WHAT IS EXPECTED = The lines to repeat are those below from the one containing "Instruction: Open the Tools search options" down to the one containing "Click the blue male figure icon", both included; reproduce them exactly and nothing else.

*** Opening of RECORDS PROVIDED ***

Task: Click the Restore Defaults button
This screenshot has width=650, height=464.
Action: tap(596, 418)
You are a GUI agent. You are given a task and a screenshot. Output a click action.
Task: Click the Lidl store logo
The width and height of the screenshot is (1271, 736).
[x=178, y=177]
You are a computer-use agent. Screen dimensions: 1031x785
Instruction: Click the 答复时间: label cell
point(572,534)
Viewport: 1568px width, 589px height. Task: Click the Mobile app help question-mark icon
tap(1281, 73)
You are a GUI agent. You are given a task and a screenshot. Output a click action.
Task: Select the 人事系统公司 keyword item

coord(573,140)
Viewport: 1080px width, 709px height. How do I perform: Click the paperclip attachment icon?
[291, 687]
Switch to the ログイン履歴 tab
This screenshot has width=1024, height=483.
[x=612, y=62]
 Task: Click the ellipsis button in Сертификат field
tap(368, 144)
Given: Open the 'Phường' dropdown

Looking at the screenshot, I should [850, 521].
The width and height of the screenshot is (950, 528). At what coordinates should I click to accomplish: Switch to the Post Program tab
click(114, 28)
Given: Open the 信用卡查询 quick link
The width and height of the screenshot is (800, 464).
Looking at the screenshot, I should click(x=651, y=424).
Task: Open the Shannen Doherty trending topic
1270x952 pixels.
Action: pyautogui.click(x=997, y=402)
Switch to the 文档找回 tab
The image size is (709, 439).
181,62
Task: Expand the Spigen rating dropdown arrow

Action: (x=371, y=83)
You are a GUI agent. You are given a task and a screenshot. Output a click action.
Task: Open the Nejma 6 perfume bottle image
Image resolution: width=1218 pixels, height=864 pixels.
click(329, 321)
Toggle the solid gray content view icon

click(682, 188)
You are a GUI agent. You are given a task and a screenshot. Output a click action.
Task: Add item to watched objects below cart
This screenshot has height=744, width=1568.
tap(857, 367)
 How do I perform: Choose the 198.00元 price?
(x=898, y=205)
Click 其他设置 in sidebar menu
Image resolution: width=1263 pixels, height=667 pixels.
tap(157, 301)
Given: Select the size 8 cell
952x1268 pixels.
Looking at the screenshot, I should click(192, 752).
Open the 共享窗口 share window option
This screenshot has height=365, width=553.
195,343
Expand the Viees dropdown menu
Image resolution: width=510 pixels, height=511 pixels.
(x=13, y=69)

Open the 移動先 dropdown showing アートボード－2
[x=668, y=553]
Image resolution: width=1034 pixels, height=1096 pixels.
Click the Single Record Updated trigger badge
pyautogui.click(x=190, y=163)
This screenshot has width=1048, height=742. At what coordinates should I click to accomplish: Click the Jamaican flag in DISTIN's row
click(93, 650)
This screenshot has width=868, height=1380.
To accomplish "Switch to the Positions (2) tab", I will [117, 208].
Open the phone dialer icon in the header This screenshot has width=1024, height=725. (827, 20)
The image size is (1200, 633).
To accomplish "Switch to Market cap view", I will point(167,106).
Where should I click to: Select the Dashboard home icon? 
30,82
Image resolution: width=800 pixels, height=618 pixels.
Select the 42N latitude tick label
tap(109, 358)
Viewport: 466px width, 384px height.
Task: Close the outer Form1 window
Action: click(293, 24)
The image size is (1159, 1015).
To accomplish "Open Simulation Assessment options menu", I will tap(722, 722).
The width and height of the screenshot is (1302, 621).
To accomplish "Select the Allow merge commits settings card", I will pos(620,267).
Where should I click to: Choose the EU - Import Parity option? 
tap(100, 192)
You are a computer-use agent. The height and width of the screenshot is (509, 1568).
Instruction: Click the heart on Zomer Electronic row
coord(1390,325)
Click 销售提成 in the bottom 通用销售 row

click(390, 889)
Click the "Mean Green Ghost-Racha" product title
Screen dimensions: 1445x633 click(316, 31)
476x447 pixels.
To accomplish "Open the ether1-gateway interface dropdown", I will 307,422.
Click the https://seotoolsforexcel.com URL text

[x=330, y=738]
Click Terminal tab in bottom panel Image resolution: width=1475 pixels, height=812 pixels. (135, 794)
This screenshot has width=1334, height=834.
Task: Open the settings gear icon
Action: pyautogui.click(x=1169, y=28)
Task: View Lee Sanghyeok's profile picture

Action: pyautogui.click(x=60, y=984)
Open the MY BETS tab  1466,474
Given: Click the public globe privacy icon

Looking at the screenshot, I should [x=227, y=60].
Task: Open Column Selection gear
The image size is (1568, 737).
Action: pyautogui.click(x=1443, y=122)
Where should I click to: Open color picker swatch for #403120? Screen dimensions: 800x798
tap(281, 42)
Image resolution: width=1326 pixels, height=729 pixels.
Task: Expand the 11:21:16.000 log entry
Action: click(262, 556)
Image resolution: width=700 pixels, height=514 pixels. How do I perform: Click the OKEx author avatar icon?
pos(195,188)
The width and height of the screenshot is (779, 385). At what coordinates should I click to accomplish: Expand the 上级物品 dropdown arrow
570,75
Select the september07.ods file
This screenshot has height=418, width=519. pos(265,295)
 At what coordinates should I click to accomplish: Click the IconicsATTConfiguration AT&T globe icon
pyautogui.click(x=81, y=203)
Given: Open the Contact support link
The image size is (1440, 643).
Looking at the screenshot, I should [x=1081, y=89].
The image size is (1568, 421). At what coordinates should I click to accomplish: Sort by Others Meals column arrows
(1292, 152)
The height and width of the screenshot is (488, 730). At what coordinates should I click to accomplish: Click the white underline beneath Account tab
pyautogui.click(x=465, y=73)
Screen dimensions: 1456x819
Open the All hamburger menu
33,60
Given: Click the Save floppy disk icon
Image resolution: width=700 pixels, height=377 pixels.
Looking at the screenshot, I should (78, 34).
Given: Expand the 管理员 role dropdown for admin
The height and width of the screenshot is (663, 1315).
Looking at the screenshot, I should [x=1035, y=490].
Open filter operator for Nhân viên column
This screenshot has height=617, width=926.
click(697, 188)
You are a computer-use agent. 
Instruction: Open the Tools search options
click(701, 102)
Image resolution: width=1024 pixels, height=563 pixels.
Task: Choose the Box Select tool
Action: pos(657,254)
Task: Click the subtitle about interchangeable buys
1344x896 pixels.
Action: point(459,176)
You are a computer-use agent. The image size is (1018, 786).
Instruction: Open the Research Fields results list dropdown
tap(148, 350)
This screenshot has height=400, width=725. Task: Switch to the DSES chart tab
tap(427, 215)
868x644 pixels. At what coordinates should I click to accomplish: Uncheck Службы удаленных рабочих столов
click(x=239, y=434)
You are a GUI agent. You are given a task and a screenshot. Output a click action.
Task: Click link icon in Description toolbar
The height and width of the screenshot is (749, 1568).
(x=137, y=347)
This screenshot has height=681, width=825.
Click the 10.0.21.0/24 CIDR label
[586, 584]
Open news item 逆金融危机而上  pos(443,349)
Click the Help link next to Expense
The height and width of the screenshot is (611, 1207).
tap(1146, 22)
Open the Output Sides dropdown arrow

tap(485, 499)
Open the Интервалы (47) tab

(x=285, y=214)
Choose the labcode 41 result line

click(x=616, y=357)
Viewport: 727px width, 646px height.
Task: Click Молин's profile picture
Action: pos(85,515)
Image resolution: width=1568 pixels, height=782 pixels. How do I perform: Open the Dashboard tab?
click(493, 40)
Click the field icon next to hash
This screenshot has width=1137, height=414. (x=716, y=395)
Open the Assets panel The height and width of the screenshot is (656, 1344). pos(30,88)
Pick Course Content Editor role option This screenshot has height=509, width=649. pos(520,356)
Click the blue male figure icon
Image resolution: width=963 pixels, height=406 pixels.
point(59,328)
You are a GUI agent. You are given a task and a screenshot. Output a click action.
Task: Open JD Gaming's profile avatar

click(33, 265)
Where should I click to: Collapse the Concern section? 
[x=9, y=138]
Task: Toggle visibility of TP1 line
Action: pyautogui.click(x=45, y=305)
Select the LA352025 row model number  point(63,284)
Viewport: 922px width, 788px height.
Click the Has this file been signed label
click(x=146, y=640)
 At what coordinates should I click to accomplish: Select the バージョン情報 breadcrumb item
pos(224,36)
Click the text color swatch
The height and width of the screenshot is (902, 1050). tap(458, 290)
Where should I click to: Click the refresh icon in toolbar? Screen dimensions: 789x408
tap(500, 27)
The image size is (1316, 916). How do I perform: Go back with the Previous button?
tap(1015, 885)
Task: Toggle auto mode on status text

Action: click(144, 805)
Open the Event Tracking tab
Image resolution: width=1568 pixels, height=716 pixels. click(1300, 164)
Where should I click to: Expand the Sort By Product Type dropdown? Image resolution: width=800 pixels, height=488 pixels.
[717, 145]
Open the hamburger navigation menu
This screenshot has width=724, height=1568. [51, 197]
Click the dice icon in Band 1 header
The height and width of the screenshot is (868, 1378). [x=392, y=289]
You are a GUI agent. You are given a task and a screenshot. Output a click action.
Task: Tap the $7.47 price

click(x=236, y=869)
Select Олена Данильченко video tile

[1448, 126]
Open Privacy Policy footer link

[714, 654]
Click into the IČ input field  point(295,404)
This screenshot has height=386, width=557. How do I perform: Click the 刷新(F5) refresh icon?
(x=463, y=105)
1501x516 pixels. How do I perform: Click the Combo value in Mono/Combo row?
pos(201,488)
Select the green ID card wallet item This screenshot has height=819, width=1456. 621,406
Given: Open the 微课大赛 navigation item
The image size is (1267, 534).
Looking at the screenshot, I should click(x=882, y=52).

*** Close of RECORDS PROVIDED ***

ANSWER BOX =
Instruction: Open the Tools search options
click(701, 102)
Image resolution: width=1024 pixels, height=563 pixels.
Task: Choose the Box Select tool
Action: pos(657,254)
Task: Click the subtitle about interchangeable buys
1344x896 pixels.
Action: point(459,176)
You are a computer-use agent. The image size is (1018, 786).
Instruction: Open the Research Fields results list dropdown
tap(148, 350)
This screenshot has height=400, width=725. Task: Switch to the DSES chart tab
tap(427, 215)
868x644 pixels. At what coordinates should I click to accomplish: Uncheck Службы удаленных рабочих столов
click(x=239, y=434)
You are a GUI agent. You are given a task and a screenshot. Output a click action.
Task: Click link icon in Description toolbar
The height and width of the screenshot is (749, 1568).
(x=137, y=347)
This screenshot has height=681, width=825.
Click the 10.0.21.0/24 CIDR label
[586, 584]
Open news item 逆金融危机而上  pos(443,349)
Click the Help link next to Expense
The height and width of the screenshot is (611, 1207).
tap(1146, 22)
Open the Output Sides dropdown arrow

tap(485, 499)
Open the Интервалы (47) tab

(x=285, y=214)
Choose the labcode 41 result line

click(x=616, y=357)
Viewport: 727px width, 646px height.
Task: Click Молин's profile picture
Action: pos(85,515)
Image resolution: width=1568 pixels, height=782 pixels. How do I perform: Open the Dashboard tab?
click(493, 40)
Click the field icon next to hash
This screenshot has width=1137, height=414. (x=716, y=395)
Open the Assets panel The height and width of the screenshot is (656, 1344). pos(30,88)
Pick Course Content Editor role option This screenshot has height=509, width=649. pos(520,356)
Click the blue male figure icon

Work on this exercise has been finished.